After the bishop blessed the recluse, two elders raised her from the ground, then each handed her a lit candle to hold. As the candles symbolized, the recluse herself was extinguished. Now her only light would come from the love of God and the love of neighbor. Everything in this ceremony was significant, every gesture meaningful, every prayer carefully chosen.

The liturgy’s first reading, from the Old Testament’s book of Isaiah (26:20–21), urged the recluse to enter her chamber and shut its door: “Hide yourselves,” warns the prophet, “until the wrath is past. For the Lord comes out from his place to punish the inhabitants of the earth for their iniquity.” The recluse’s cell was to be a refuge from wrath and all the sins of the world. For all its chill darkness, it was a locked garden and “pleasant vineyard,” as Isaiah puts it, into which only the Lord, its keeper, could enter. The cell was the recluse’s refuge, but it was also her citadel. Inevitably, her prayers would draw the arrows of the adversary.

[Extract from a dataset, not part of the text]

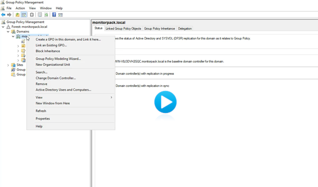The width and height of the screenshot is (318, 187).
Task: Open the Delegation tab
Action: 185,29
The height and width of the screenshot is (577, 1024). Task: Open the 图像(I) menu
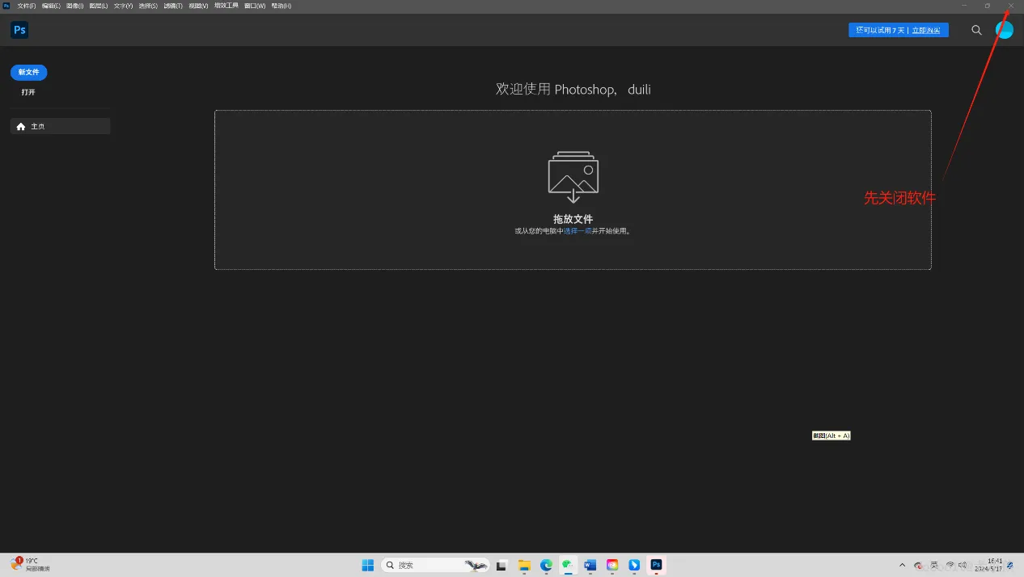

The ritual’s second reading, from the Gospel of Luke, was more heartening. This passage tells the story of Jesus’s arrival at “a certain village,” presumably Bethany on the Mount of Olives, “where a woman named Martha welcomed him into her home.” Luke is sparing with his narrative details, commenting only that Martha “was distracted by her many tasks,” but we can assume some things about the hospitality she must have provided: a basin for washing, a comfortable place to sit, the restoration of food and drink. Meanwhile, as Martha saw to the needs of her guest, her sister, Mary, “sat at the Lord’s feet and listened to what he was saying.” Annoyed by her sister’s neglect of the necessary work of welcome, Martha turns to Jesus to complain: “Lord, do you not care that my sister has left me to do all the work by myself?” Martha expects Jesus to see things from her perspective, but instead of rebuking Mary he chides Martha, his gentle tone evident in the repetition of her name: “Martha, Martha,” we can hear him sigh, “you are worried and distracted by many things,” when only one thing is needed. In setting aside all but the word of the Lord, “Mary has chosen the better part, which will not be taken away from her.”

For the recluse who heard this passage, its meaning would have been clear: the “better part” ascribed to her was prayer, a single-minded focus on God, as the blinders imposed by her squint and her view of only the altar attest.